Nvidia's stock price surge was recently fueled by a speech from CEO Jensen Huang, who announced a series of positive developments at Nvidia's GTC conference on Tuesday. Huang stated that the company has secured $500 billion worth of AI chip contracts. The company has received orders and plans to build seven supercomputers for the U.S. government, one of which will be equipped with 10,000 Blackwell GPUs.
Nvidia showcases its AI technology in the global robotics world . With its wide range of applications in the field, it will participate in companies including Amazon and Foxconn. Caterpillar Collaboration projects with numerous companies, including Belden.
Bloom Energy, a top-performing stock, surged another 20% in pre-market trading, with its performance taking off across the board amid the AI wave.
US fuel cell stocks opened in pre-market trading on Wednesday. Shares of manufacturer Bloom Energy surged nearly 20%, bringing its year-to-date gain to over 400%. This followed the company's announcement of third-quarter revenue and profit that both beat Wall Street expectations, and its statement that 2025 results would exceed previous guidance, reigniting bullish sentiment.
According to its financial report, Bloom Energy's revenue reached $519 million in the third quarter, far exceeding analysts' estimates of $428 million, representing a year-on-year increase of 57.1%. Adjusted earnings per share were $0.15, exceeding market expectations of $0.10.
In a statement, Bloom Energy CEO KR Sridhar said, "The company is at the center of a once-in-a-century opportunity to reshape the way electricity is produced and supplied. Strong tailwinds are converging, driven by artificial intelligence- driven surges in electricity demand, national energy strategy priorities, and our continuous technological innovation, propelling Bloom Energy to accelerate its ambitious goal: to become the industry standard for distributed power globally."
The company highlighted a key development this quarter as a $5 billion artificial intelligence infrastructure partnership with Brookfield Asset Management.

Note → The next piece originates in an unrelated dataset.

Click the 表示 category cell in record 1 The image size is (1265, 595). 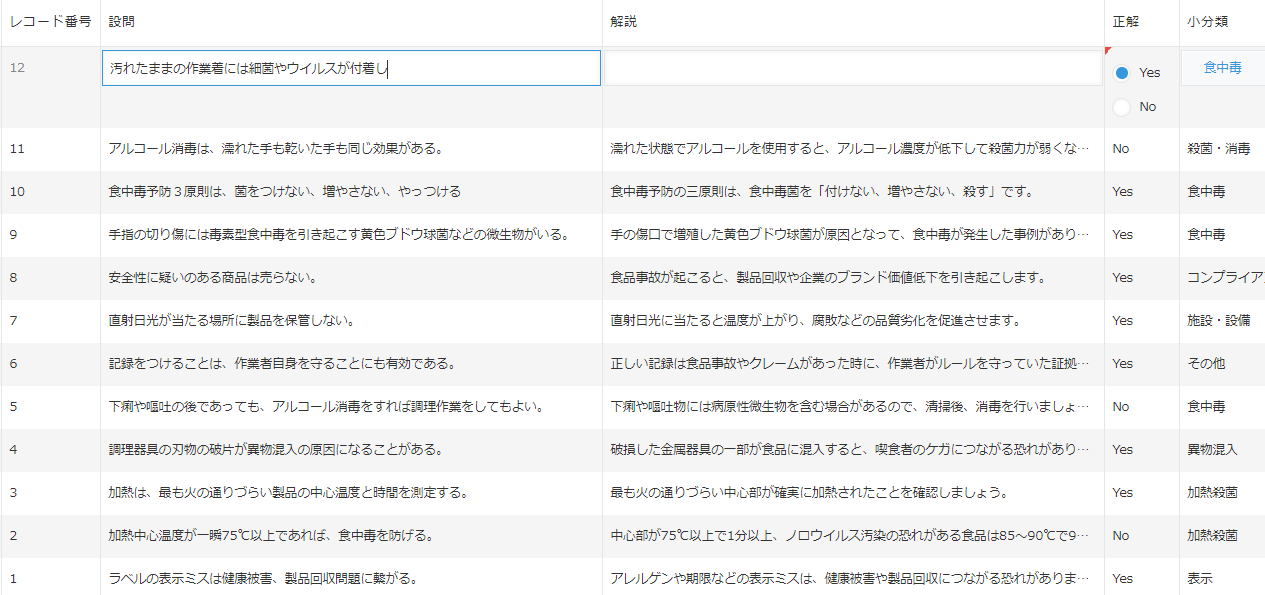[1200, 578]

Additionally, Bloom Energy's services division achieved double-digit profit margins for the second consecutive quarter.
Q3 profits rose instead of falling! Deutsche Bank's strong financial report proves the effectiveness of its transformation efforts as the project nears completion.
Deutsche Bank The bank reported a 7% year-over-year increase in third-quarter profit. This was contrary to market expectations of a profit decline, as significant revenue growth in its global investment banking division reversed those expectations.

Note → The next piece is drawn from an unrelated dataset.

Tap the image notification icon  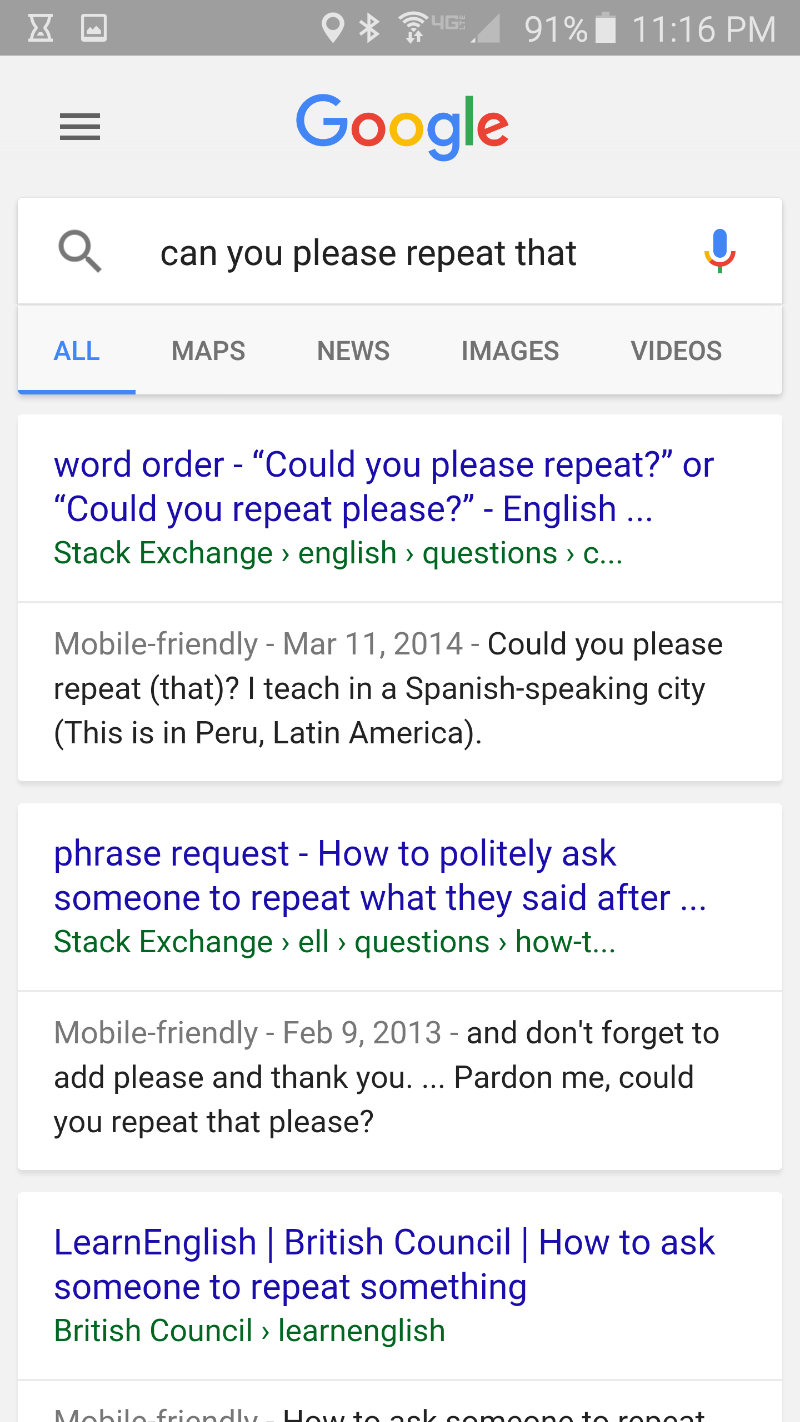coord(94,28)
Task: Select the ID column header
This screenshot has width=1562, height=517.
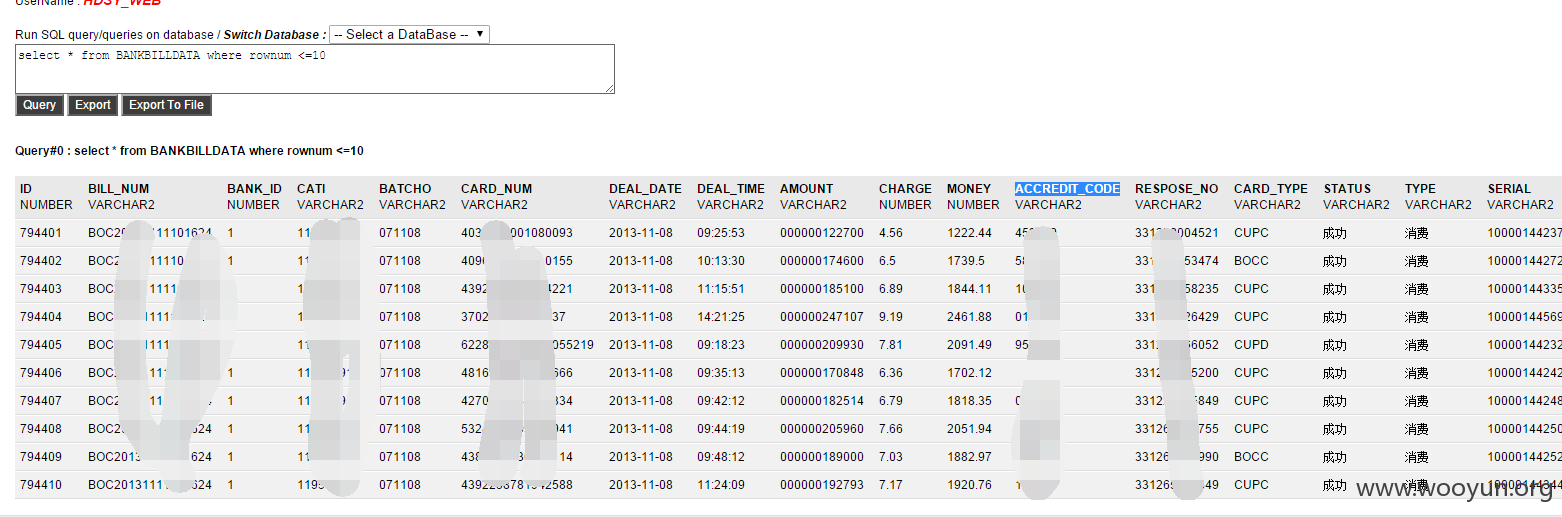Action: (x=26, y=189)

Deutsche Bank , Germany's largest lender, reported total revenue of €8.04 billion and net profit attributable to shareholders of €1.56 billion (approximately US$1.82 billion) this quarter. This figure represents an increase from €1.46 billion in the same period last year and also exceeds analysts' expectations of approximately €1.34 billion.
Investment banking once again became Deutsche Bank 's largest source of revenue. Strong performance in bond trading and issuance drove the growth of investment banking this quarter.
UBS's Q3 profits surged 74% as investment banking and stock trading businesses attracted significant revenue.
Swiss financial giant UBS Group The newly announced third-quarter profit exceeded market expectations, mainly due to a significant increase in revenue from the firm's investment banking and equity trading businesses, as well as lower-than-expected legal costs that significantly boosted overall performance.
UBS's net profit surged 74% year-on-year to $2.5 billion in the three months ending in September, compared with analysts' consensus estimate of about $1.4 billion.
UBS's key wealth management business saw better-than-expected inflows of $38 billion in the third quarter, although pre-tax profits fell short of expectations. Underlying revenues for UBS's investment banking division surged 23%.